[Begin SUPPLIED TEXT]

The basic idea of TransGH illustrated in Fig. 1(c) is that for a given triplet (h, r, t), firstly the entity embeddings $\mathbf{h }$ and $\mathbf{t }$ are projected on the generalized hyperplane as $\mathbf{{h}}_\perp $ and $\mathbf{{t}}_\perp $ with a set of basis vectors respectively, where the embedding $\mathbf{{h}}_\perp $ is expected to be close to the embedding $\mathbf{{t}}_\perp $ by adding the relation embedding $\mathbf{{r}}$.

Our contributions in this paper are: (1) We propose a novel model TransGH, which models each relation as a vector on the generalized hyperplane determined by a set of basis vectors. (2) TransGH has the similar parameters to TransH as it only extends one normal vector to a set of basis vectors, indicating that TranGH is applicable to large scale KGs. (3) In the two tasks of link prediction and triplet classification, TransGH has significant improvements comparing with previous Trans(E, H, R and D).

2 Related Work

2.1 Translation-Based Models

Translation-based models usually embed entities and relations into a low-dimensional vector space, and enforce vector embeddings compatible under a score function f(h, r, t). Different models have the different definitions of score functions. Below we briefly summarize some baseline translation-based models and give the corresponding score functions.

TransE [4] embeds entities and relations into the same space $R^m$, and interprets each relation as a translation vector from the head entity embedding to tail entity embedding. Hence the score function is defined as $f(h,r,t) = \parallel \mathbf{{h}} + \mathbf{{r}} - \mathbf{{t}} \parallel ^2_2$ for a triplet (h, r, t). TransE is effective for one-to-one relations but has flaws in dealing with one-to-many, many-to-one and many-to-many relations.

To overcome the issues of TransE, TransH [18] projects entity embeddings into relation-specific hyperplanes to enable an entity has distinct representations when involved in different relations. It models each relation r as a vector $\mathbf{{r}}$ on the hyperplane with a normal vector $\mathbf{{w}}_r$, therefore the scoring function is defined as $f(h,r,t) = \parallel \mathbf{{h}}_\perp + \mathbf{{r}} - \mathbf{{t}}_\perp \parallel ^2_2$. With $\parallel \mathbf{{w}}_r \parallel _2 = 1$, it is easily to get $\mathbf{{h}}_\perp = \mathbf{{h}} - \mathbf{{w}}_{r}^T \mathbf{{h}} \mathbf{{w}}_{r}$, $ \mathbf{{t}}_\perp = \mathbf{{t}} - {\mathbf{{w}}_{r}}^T \mathbf{{t}} \mathbf{{w}}_{r}$, and ${\mathbf{{h}}, \mathbf{{t}}, \mathbf{{r}}, \mathbf{{w}}_r \in } R^m$.

[End SUPPLIED TEXT]
[Begin PROVIDED RECORDS]

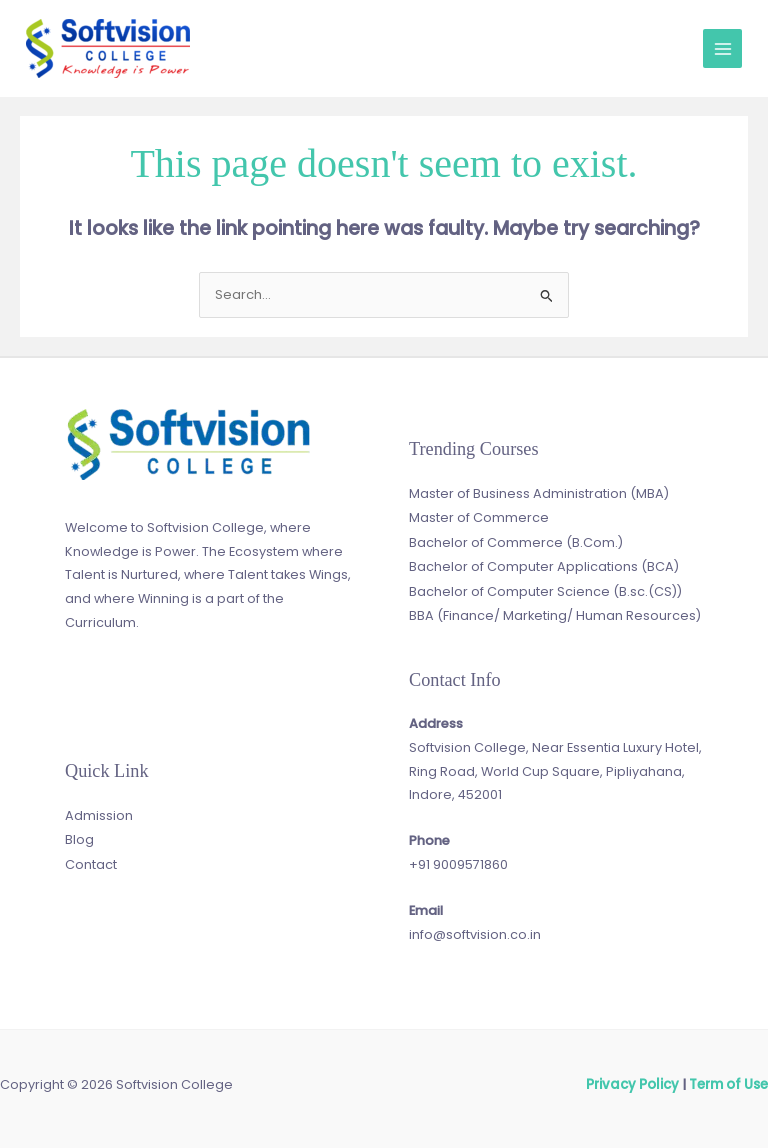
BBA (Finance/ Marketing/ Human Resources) (555, 612)
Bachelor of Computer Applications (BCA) (544, 564)
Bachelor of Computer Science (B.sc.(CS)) (545, 588)
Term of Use (729, 1082)
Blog (79, 838)
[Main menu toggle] (722, 48)
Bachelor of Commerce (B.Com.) (516, 540)
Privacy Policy (636, 1082)
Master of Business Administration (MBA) (539, 493)
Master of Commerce (479, 517)
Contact (91, 861)
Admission (99, 814)
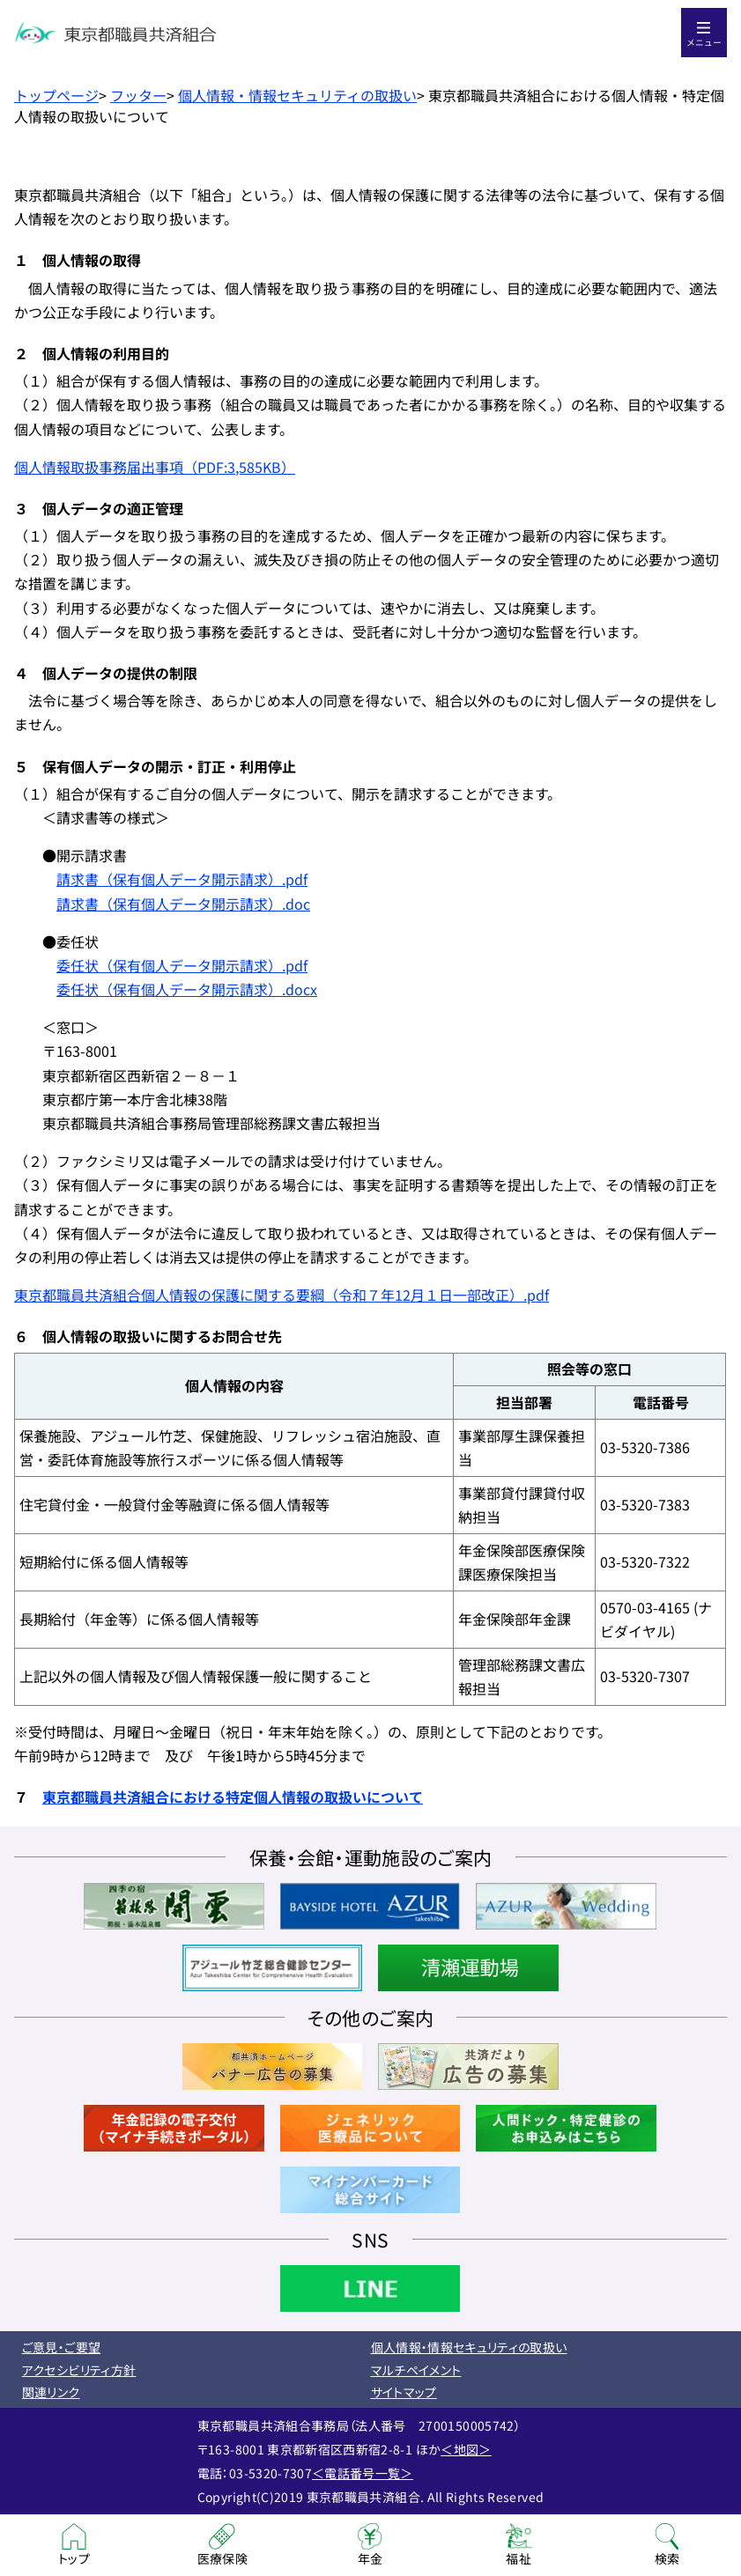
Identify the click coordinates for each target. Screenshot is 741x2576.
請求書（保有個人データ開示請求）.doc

[End PROVIDED RECORDS]

> WHAT THE EXERCISE ASKS: Rewrite the TransGH passage from "Our contributions in" to "corresponding score functions.", putting "standard" wherever "baseline" appears. Work only from the TransGH passage itself.

> REPLY:
Our contributions in this paper are: (1) We propose a novel model TransGH, which models each relation as a vector on the generalized hyperplane determined by a set of basis vectors. (2) TransGH has the similar parameters to TransH as it only extends one normal vector to a set of basis vectors, indicating that TranGH is applicable to large scale KGs. (3) In the two tasks of link prediction and triplet classification, TransGH has significant improvements comparing with previous Trans(E, H, R and D).

2 Related Work

2.1 Translation-Based Models

Translation-based models usually embed entities and relations into a low-dimensional vector space, and enforce vector embeddings compatible under a score function f(h, r, t). Different models have the different definitions of score functions. Below we briefly summarize some standard translation-based models and give the corresponding score functions.